My two little pitches, if you haven't read these two books, read these two books. If you don't know how to, if you've never taken formal negotiation coursework, learn it. These are the two most important books that I can suggest to you right now because in all of these things that I've discussed, how the data science teams add value, it's through communication, negotiation, and influence, and these will be superpowers.
And last but not least, hey, fist bumps, all right? There's a global epidemic right here, so no high fives, no handshaking, fist bumps against Wuhan coronavirus. So thank you for your time. I am hiring. I'm looking for data scientists in the Bay Area, Seattle, and Zurich. Feel free to email me at iorino at gmail.com. Thank you.
Q&A
Thank you, Eduardo.

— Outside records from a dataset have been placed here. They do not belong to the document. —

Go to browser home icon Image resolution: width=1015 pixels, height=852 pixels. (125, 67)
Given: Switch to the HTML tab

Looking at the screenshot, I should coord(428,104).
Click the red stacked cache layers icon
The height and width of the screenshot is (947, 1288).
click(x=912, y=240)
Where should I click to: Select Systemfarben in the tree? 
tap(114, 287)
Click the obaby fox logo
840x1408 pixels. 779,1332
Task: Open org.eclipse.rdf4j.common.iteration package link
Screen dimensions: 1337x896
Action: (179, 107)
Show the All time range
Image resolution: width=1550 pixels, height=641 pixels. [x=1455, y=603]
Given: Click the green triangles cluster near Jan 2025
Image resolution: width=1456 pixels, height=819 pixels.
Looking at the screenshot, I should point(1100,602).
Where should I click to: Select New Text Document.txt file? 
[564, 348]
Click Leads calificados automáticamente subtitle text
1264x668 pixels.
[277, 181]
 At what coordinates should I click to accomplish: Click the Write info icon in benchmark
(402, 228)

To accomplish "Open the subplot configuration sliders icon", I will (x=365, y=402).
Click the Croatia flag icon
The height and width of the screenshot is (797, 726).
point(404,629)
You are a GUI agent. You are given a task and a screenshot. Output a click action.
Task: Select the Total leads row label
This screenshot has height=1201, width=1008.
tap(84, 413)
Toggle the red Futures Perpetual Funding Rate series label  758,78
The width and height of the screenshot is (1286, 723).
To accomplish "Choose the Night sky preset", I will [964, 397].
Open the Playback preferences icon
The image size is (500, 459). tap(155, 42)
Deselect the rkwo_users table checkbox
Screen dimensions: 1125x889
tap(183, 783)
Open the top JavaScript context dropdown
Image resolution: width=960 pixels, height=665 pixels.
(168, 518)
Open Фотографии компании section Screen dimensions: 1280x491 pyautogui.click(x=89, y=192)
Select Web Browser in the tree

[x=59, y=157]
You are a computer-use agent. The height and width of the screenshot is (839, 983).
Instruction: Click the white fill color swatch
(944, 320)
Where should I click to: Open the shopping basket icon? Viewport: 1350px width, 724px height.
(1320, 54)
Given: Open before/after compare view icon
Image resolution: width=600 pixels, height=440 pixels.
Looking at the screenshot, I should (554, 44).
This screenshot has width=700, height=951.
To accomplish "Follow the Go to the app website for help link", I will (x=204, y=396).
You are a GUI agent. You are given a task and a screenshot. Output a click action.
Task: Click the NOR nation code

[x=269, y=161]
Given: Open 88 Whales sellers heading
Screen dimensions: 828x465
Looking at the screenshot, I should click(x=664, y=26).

We have time for one question, and it's the most popular one on this list, and it's coming from Concerned Data Scientist. What are the fundamental differences between a regular organization and an engineering organization?
So what does an engineering organization do? Engineering is the praxis of how, right? Engineering cares about how things are done, not why they are done, right? And so what is an engineering organization? An engineering organization cares deeply about how and cares deeply about the creation of artifacts that they themselves have some life afterwards, either it be a piece of code, it be usually a piece of code, or a piece of hardware. That's one of the fundamental differences, is that at the end of the day, you want to be a data scientist. My guess is you want to ask questions about causality. You want to ask why questions. You want to understand deeper. If you're in an engineering organization, it's fine, but expect to spend your life answering how questions. Thank you very much. Thank you, everyone, for attending this segment.